▶ **Exercise instructions**:
Your reply should be the complete data, reproduced exactly.

Stored data entries
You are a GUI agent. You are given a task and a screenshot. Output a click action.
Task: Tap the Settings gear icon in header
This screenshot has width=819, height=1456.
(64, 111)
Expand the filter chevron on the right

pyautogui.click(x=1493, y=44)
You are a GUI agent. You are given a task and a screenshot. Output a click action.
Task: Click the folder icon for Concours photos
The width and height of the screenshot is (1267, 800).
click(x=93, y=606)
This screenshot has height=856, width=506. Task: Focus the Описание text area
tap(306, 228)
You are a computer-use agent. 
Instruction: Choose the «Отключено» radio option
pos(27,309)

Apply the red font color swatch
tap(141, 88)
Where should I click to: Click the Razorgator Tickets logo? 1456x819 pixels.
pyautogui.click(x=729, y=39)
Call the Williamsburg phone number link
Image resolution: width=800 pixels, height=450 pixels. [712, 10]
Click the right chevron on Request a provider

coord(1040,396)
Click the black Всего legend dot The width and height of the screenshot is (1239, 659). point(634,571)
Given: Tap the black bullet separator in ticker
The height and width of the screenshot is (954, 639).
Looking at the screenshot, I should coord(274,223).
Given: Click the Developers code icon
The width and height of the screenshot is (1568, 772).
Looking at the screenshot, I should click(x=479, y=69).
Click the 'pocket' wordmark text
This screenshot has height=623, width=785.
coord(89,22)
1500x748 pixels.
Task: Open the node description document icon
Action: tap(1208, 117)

▶ **Output of the exercise**:
You are a GUI agent. You are given a task and a screenshot. Output a click action.
Task: Tap the Settings gear icon in header
This screenshot has width=819, height=1456.
(64, 111)
Expand the filter chevron on the right

pyautogui.click(x=1493, y=44)
You are a GUI agent. You are given a task and a screenshot. Output a click action.
Task: Click the folder icon for Concours photos
The width and height of the screenshot is (1267, 800).
click(x=93, y=606)
This screenshot has height=856, width=506. Task: Focus the Описание text area
tap(306, 228)
You are a computer-use agent. 
Instruction: Choose the «Отключено» radio option
pos(27,309)

Apply the red font color swatch
tap(141, 88)
Where should I click to: Click the Razorgator Tickets logo? 1456x819 pixels.
pyautogui.click(x=729, y=39)
Call the Williamsburg phone number link
Image resolution: width=800 pixels, height=450 pixels. [712, 10]
Click the right chevron on Request a provider

coord(1040,396)
Click the black Всего legend dot The width and height of the screenshot is (1239, 659). point(634,571)
Given: Tap the black bullet separator in ticker
The height and width of the screenshot is (954, 639).
Looking at the screenshot, I should coord(274,223).
Given: Click the Developers code icon
The width and height of the screenshot is (1568, 772).
Looking at the screenshot, I should click(x=479, y=69).
Click the 'pocket' wordmark text
This screenshot has height=623, width=785.
coord(89,22)
1500x748 pixels.
Task: Open the node description document icon
Action: tap(1208, 117)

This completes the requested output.